The good news is the River Thames is coming back to life after being declared biologically dead in the 1960s.
The bad news is among the dozens of species now living among the waters in London are venomous sharks. Although it sounds like it’s a plot from a bad horror film, the sharks really are part of one of the world’s most famous rivers.
The river is “home to myriad wildlife as diverse as London itself,” Andrew Terry, director of conservation and policy at the Zoological Society of London, said in a report published this month about the state of the river.
That report shows there are more than 115 species of fish and 92 species of birds supported by the 215-mile river.
“This report has enabled us to really look at how far the Thames has come on its journey to recovery since it was declared biologically dead, and in some cases, set baselines to build from in the future,” the Zoological Society said in a statement.
Sure, the return of species and the clarity of water are all positives. But venomous sharks?
Commonly known as spurdogs or spiny dogfish, the sharks are named after the venomous spines found in front of their dorsal fins used on predators. They can curl in a bow and strike at predators, according to Wildlife Trusts.
Spurdogs were once on the verge of extinction, but they have slowly returned — including now in the River Thames.
According to the ZSL, warmer temperatures and rising sea waters have led to some species — like the sharks — being found in the Thames that were never there before.
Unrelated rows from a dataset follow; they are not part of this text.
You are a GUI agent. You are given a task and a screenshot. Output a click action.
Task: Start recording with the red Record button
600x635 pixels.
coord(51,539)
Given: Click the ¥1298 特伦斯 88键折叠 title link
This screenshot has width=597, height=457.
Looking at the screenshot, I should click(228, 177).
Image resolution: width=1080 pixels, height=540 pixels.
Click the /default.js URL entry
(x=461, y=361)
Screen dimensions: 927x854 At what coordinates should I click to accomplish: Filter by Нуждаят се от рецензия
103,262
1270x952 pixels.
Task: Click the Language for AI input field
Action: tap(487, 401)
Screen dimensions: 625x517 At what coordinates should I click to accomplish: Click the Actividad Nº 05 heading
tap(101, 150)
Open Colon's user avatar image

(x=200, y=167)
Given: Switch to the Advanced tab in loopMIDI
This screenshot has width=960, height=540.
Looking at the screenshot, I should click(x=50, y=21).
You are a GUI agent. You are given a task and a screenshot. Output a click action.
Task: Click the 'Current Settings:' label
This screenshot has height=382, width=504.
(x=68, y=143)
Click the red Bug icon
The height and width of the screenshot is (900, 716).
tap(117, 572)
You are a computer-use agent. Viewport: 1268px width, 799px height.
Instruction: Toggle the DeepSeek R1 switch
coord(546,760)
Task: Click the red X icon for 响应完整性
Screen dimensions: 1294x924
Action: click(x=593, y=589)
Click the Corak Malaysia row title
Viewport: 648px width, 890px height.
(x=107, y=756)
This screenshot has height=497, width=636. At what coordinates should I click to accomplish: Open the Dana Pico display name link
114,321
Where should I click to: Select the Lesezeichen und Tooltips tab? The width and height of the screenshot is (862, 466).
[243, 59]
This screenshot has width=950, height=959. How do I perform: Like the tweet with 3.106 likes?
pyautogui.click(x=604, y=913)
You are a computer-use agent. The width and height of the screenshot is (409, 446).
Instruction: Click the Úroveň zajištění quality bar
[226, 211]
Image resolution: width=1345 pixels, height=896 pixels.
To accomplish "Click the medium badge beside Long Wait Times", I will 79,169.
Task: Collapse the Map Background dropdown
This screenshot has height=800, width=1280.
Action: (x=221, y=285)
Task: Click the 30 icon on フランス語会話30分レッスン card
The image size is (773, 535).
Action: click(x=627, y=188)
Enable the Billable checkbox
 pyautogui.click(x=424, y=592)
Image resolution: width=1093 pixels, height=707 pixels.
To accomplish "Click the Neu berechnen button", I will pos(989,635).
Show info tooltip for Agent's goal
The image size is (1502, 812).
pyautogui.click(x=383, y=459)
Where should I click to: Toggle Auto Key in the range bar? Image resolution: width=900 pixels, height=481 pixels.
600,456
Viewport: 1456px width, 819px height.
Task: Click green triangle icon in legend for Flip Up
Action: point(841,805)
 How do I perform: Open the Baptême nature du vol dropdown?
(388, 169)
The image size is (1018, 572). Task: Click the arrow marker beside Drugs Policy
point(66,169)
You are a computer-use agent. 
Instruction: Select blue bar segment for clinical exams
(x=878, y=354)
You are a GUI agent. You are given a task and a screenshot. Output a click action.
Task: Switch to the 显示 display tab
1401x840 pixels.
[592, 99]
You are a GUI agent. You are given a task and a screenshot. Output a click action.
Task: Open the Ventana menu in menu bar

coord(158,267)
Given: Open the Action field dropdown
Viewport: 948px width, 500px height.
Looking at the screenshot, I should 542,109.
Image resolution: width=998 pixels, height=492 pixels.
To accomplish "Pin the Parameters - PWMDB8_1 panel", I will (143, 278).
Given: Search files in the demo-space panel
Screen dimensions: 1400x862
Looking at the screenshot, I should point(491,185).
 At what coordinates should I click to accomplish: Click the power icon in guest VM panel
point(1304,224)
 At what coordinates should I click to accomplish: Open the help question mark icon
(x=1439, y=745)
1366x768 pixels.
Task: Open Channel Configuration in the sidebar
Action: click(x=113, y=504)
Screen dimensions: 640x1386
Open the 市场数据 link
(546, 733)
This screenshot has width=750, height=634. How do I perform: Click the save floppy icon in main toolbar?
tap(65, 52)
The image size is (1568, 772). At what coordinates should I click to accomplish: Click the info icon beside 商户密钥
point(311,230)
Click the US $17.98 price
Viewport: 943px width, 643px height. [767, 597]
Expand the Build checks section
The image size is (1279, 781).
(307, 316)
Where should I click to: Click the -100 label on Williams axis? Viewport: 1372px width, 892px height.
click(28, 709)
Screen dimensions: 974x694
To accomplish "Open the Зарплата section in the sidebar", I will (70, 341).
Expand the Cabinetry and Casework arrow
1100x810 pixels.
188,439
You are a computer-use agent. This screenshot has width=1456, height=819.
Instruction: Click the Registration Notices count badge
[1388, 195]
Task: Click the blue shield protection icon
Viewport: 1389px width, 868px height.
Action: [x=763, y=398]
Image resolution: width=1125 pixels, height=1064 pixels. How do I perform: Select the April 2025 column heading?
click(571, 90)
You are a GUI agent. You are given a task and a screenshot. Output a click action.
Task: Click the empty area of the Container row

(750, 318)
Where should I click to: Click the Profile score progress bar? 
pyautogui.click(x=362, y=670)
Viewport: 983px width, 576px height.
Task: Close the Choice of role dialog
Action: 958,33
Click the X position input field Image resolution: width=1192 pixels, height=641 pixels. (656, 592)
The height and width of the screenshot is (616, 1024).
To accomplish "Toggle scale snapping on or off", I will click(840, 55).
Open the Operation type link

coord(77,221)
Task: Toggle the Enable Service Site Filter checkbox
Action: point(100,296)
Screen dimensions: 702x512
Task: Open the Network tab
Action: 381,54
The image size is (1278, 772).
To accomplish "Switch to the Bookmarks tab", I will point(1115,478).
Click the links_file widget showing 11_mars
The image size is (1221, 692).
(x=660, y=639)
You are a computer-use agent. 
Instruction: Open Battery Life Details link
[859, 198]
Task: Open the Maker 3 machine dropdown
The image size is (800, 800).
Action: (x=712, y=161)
“As water temperature and sea levels continue to rise above historic baselines, the estuary’s wildlife will be particularly impacted through changes to species’ lifecycles and ranges,” the report says.
Decades of sewage being dumped into the river were the main cause of the Thames being declared dead in the 1960s, but the expansion of sewage treatment plants and limits on industry helped bring it back to life, the report says.
But the river isn’t out of the woods, the report warns.
“Because London’s sewage system was largely built in the 1800s, when London’s population was less than a quarter of what it is today, storm events cause excess sewage to overflow into the Tidal Thames, posing a major threat to water quality,” the report says.
This begs the question, do London residents want sewage in the river, or clean water if it comes with venomous sharks?